[WHAT IS EXPECTED] Please repeat word for word the line containing "Switch to the Profil tab" and every following line up to and including the last one below, pictures excluded.

━━━━━ DATA SHOWN ━━━━━

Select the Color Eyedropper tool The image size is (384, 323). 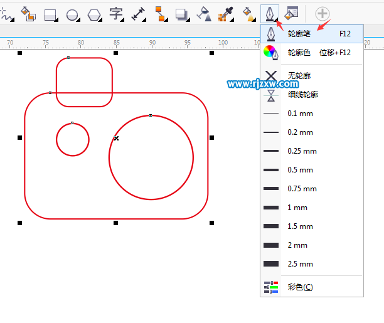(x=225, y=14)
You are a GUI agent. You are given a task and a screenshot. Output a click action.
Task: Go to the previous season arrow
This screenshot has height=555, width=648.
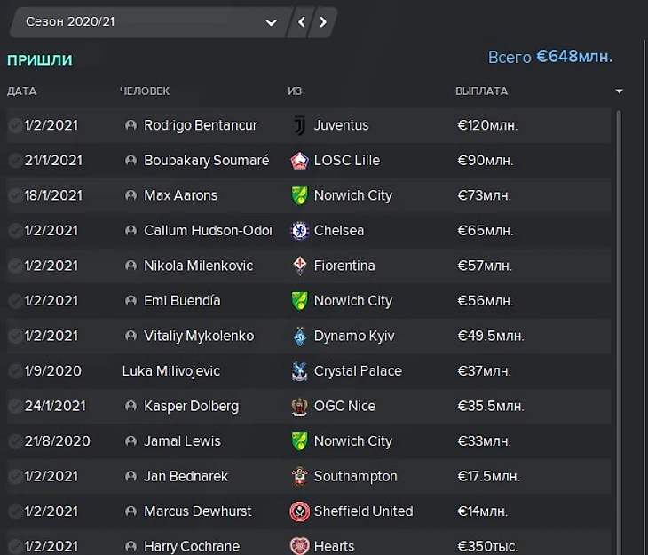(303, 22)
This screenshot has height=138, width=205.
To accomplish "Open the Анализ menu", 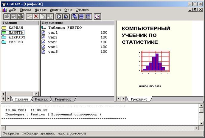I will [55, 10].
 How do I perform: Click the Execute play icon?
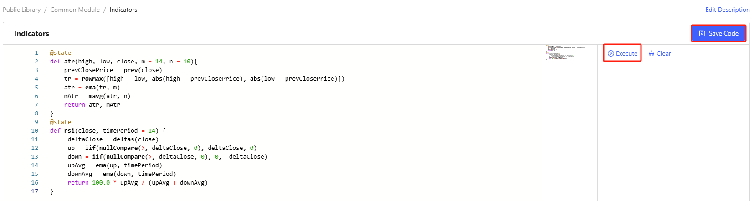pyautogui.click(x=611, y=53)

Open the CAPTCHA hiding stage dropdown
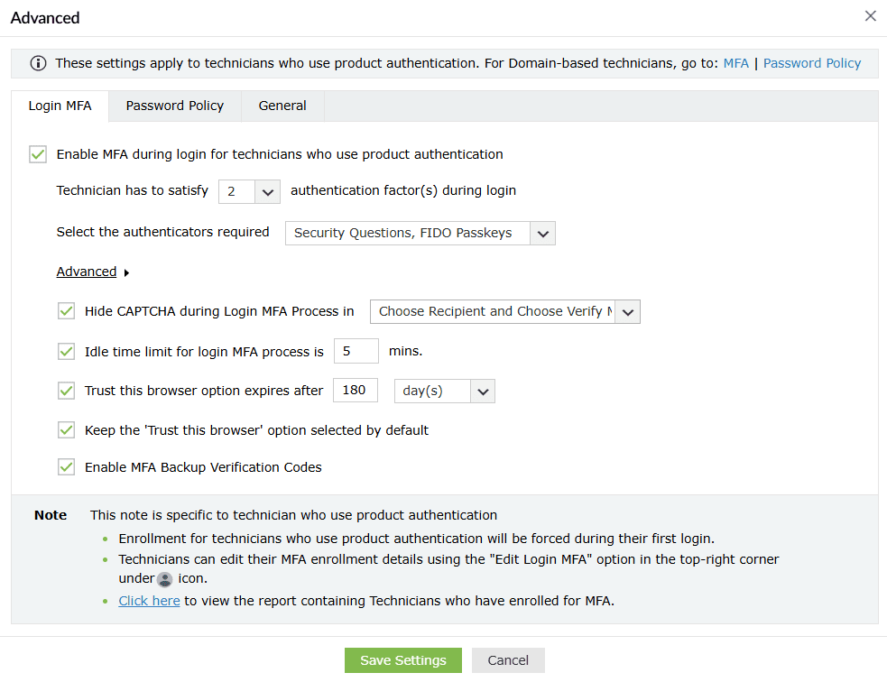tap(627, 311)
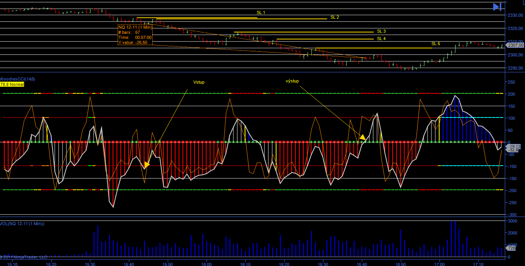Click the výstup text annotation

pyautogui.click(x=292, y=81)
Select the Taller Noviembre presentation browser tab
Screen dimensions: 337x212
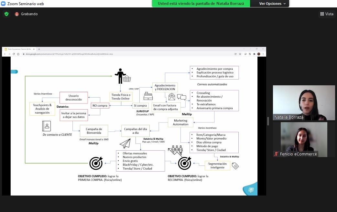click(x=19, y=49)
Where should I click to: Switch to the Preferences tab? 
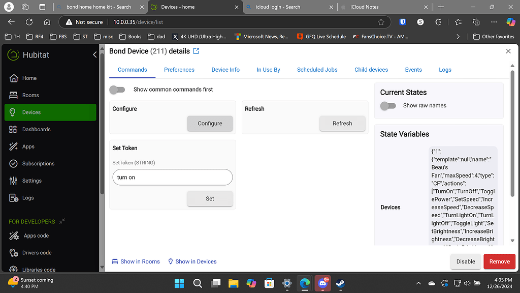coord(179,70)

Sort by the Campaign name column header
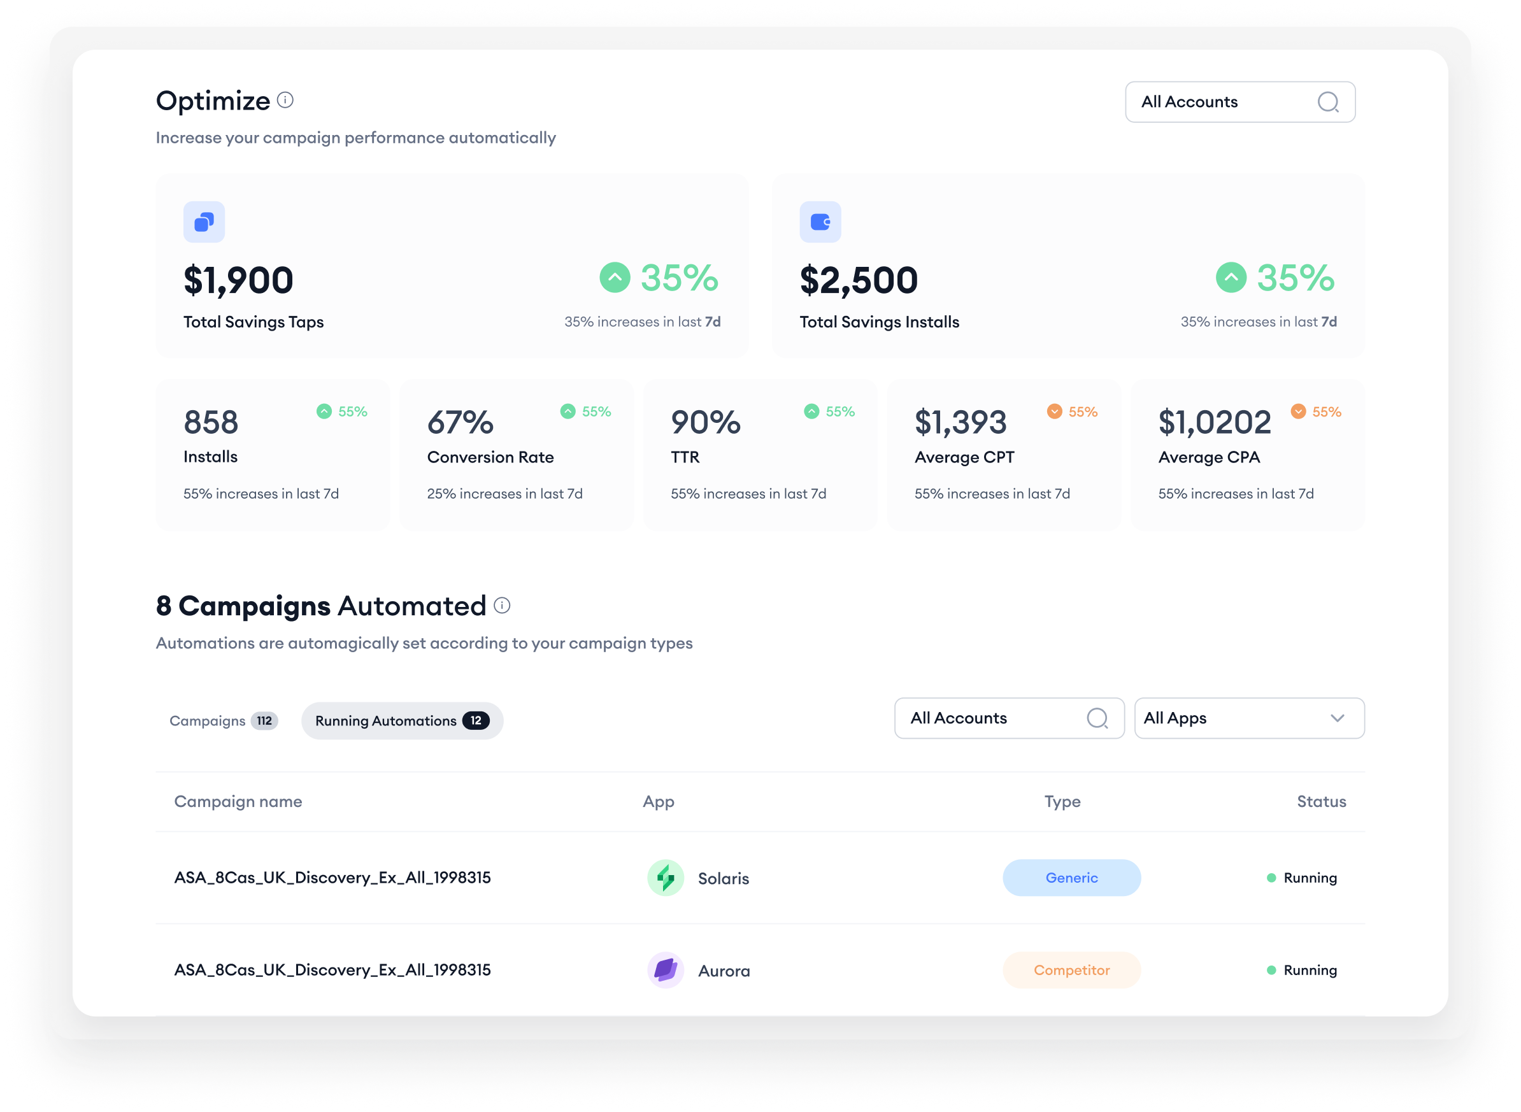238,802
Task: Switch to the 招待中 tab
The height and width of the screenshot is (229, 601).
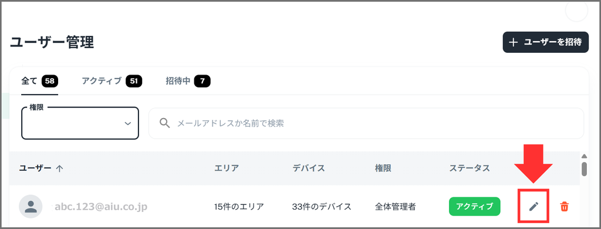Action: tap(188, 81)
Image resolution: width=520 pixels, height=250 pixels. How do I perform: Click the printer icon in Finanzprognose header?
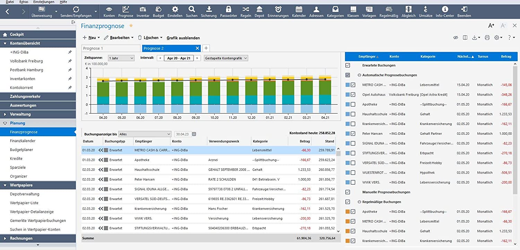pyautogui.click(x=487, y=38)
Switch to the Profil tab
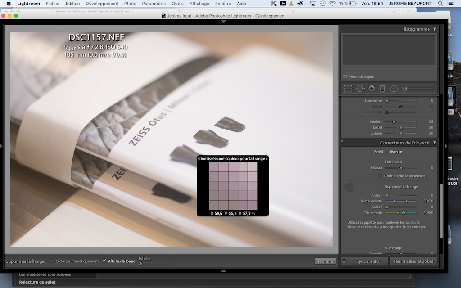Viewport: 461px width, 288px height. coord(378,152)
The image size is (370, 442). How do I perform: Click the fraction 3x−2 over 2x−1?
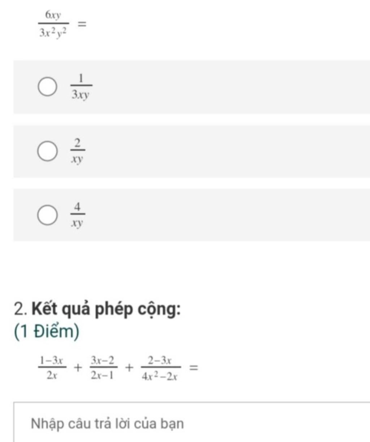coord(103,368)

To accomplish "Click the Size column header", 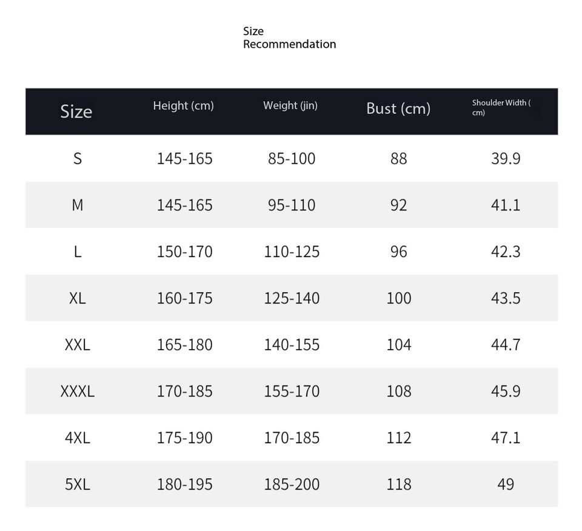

━━━━━

[RESPONSE TO THIS TASK]
Switch to the Profil tab
Viewport: 461px width, 288px height. coord(378,152)
The image size is (370, 442). How do I perform: Click the fraction 3x−2 over 2x−1?
coord(103,368)

To accomplish "Click the Size column header", 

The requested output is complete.